BURSA SU KOLEKTİFİ: PLAN, BUGÜNE KADARKİ BAŞIBOŞLUĞU ORTAYA KOYUYOR

Su kaynaklarının korunması üzerine çalışmalar yürüten Bursa Su Kolektifi ise planda en büyük eksikliği Ergene Havzası’ndan bahsedilmemesi olarak gördü. Müsilajın iklim değişikliğine bağlanmak istendiğini savunan kolektif, “Plan değil, öneriler bütünü. Yalnızca Marmara’nın orta ve doğu tarafındaki kirletici etkiler anlatılmış ama bunun nasıl düzeltileceği ortada yok. Plan, bugüne kadar olan başıboşluğu ortaya koyuyor. İstanbul’da ön arıtma denen kaba süzme ile kanalizasyon denize boşaltılıyor. Arıtmaların tümü ileri arıtmaya dönüştürülmeli. Yapılacaklar için bir takvim eylem planı da yok” eleştirisinde bulundu.

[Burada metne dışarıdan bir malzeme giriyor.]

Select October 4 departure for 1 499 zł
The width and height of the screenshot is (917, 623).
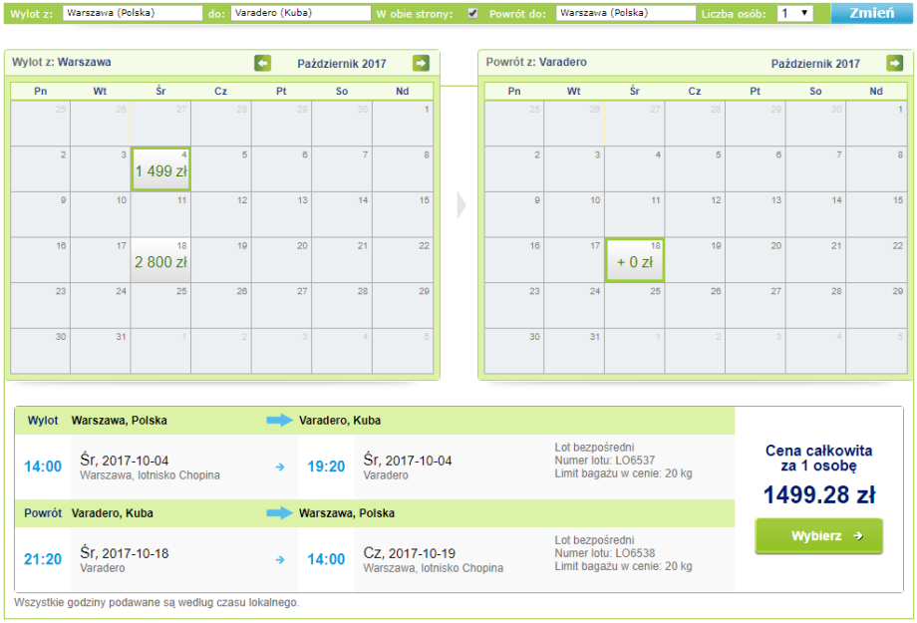(x=160, y=169)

Bursa’daki 125 atık su arıtma tesisinin yalnızca 13 tanesinde ileri arıtma yapıldığının raporda yazdığını belirten kolektif, “Yaşadığımız çevre felaketinin iktidar tarafından ciddiye alınmadığının en açık itirafıdır. Raporda, Marmara Denizi’nin suyunun sanayiinin ve enerji sektörünün soğutma suyu olarak kullanmasının sakıncalarından bahsedilirken Gemlik’te kimya firmasının deniz suyunu alarak soğutma amacıyla kullanılmasına onay veriliyor” ifadelerini kullandı.